● **YOUR TASK**
Extend the article below on Class 8 truck and trailer sales, picking up right after its final sentence.

● **TEXT SEGMENT**
####
Sales of new Class 8 trucks and trailers are poised to end 2020 on a strong note, reflecting buyer confidence in a growing economy.
For the past 20 years, U.S. sales of new Class 8 trucks have averaged close to 190,000 per year. At the end of November, sales were already over 174,000, according to data received from ACT Research (actresearch.net). Kenny Vieth, president and senior analyst for ACT, said he was expecting a “huge” December.
“Carriers will be investing profits in new equipment to avoid paying taxes on them,” he said.
ACT reported U.S. sales of 18,092 Class 8 trucks in November. Although that number was down 4.9% from October sales and down 4.2% from November 2019 sales, it was still the fourth-best November in the past two decades.
Of the Class 8 trucks sold, 13,711 (75.8%) were fifth-wheel equipped road tractors while 24.3% were destined for vocational uses such as dump, concrete and trash hauling. Those percentages are much closer to historic 3:1 road versus vocational numbers. During the second quarter of 2020, vocational tractors represented more sales, reaching 45.4% of Class 8 trucks sold on the U.S. market in May.
While truck sales were strong, orders for more new trucks were approaching record-setting territory.
“North American orders for Class 8 trucks were 52,104 in November,” Vieth said. “That’s the third-best in history.”
Industry analysts at FTR (www.ftrintel.com) reported orders of 52,600 new trailers in a Dec. 2 release.
“The huge November orders mean that Q4 will be a fabulous one, regardless of what comes in for December and that portends well for the expected increase in production early next year,” explained Don Ake, vice president of commercial vehicles at FTR.
The increased orders are all about locking in build slots. Truck manufacturers typically build about 27,000 trucks per month, so it will take nearly two months to build the trucks ordered in November alone. According to Vieth, the backlog of trucks ordered but not yet built stood at 148,000 at the end of November. That’s a waiting list of five-and-a-half months, and it’s growing.
“If you want a new Class 8 truck in 2021 but haven’t made the decision, I would recommend not waiting,” Vieth said. “The backlog isn’t getting smaller.”
Money is driving the demand for new trucks.
“Fleets are still trying to catch up with the jump in freight volumes resulting from the economic restart and the generous stimulus money which is being spent predominately on consumer goods and food,” Ake asserted.
That jump in freight volumes has been accompanied by rising spot rates. How far have they risen?
“We’ve had four months of record spot rates,” Vieth said. “Spot rates are up 47% year over year.”
DAT Services (www.dat.com) reported national average spot rates of $2.45 per mile for dry van freight in November, 63 cents per mile higher than November 2019. Refrigerated rates were even better at $2.69 per mile, 51 cents higher than a year ago. Flatbed rates averaged $2.44 per mile, an increase of 34 cents over November 2019 rates.
While rising spot rates are good news for truckers who get their loads from brokers, those who depend on contract rates for their revenue must wait a little longer to reap the benefits.
####
● **MATERIAL**
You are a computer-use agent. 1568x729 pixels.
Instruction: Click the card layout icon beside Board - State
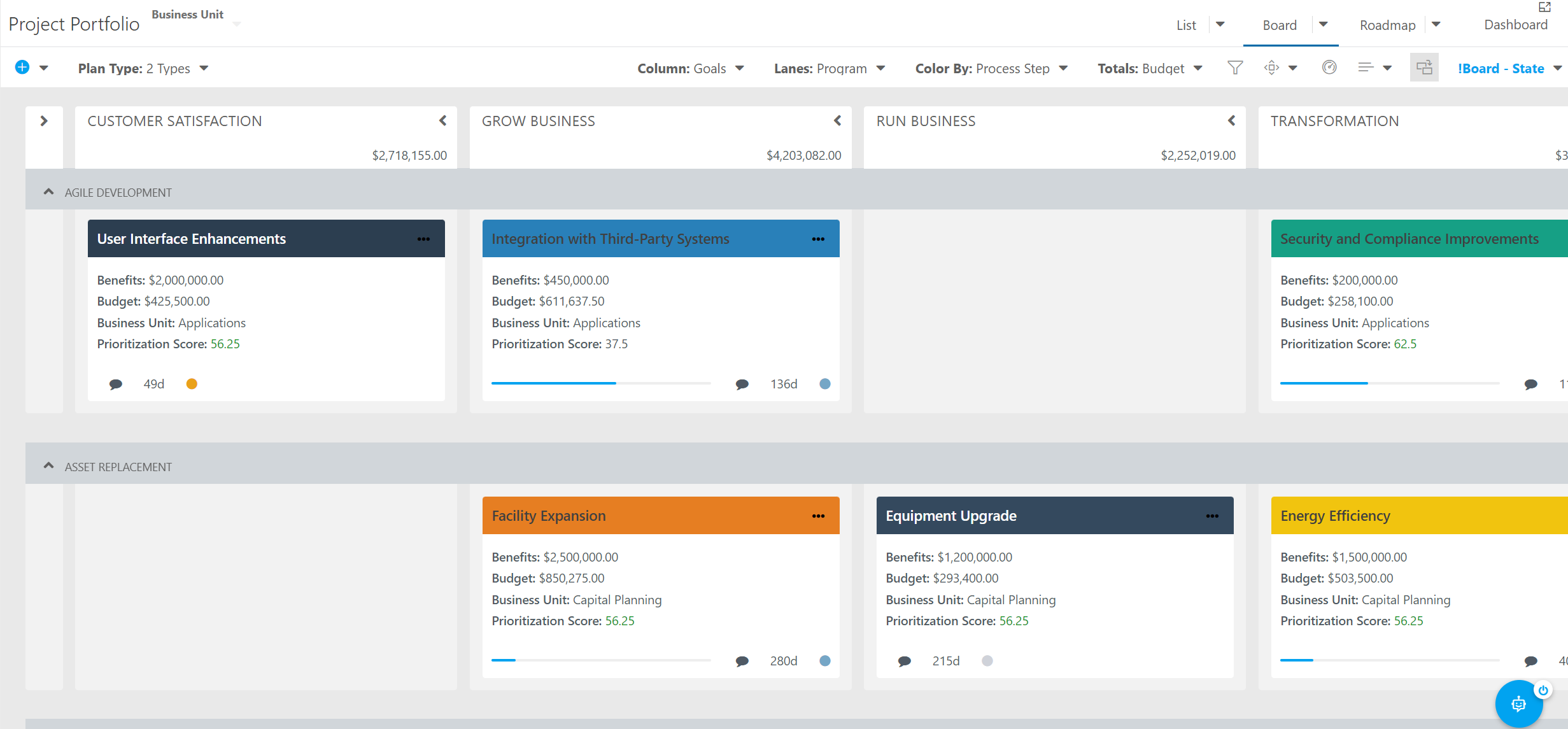(x=1424, y=67)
####
● **OUTPUT FOR THIS EXERCISE**
“Contract rates typically lag behind spot rates by four or five months and are rising as we go into the new year,” Vieth noted. “If contract rates rise at just half the rate of spot rates, they’ll increase well over 20% in 2021.”
Vieth said shippers are wary of getting locked in to contracts that could keep rates high when the market cycles downward.
“A new term has been added to our vocabulary — the ‘mini-bid.’ Shippers have been offering higher contract rates to nail down capacity, but for a shorter contract period so they can avoid being locked in when rates fall again,” he explained.
One industry problem that actually helps drive rates skyward is the shortage of available drivers. Claims of a driver shortage have been met with skepticism in the past, but several factors have combined to eliminate needed drivers from the available pool. One factor is the dearth of new drivers graduating from CDL schools that have restricted enrollment or have shut down entirely. Older drivers, on the other hand, are retiring rather than work with ELDs, in-cab video cameras and other industry changes that many feel are oppressive.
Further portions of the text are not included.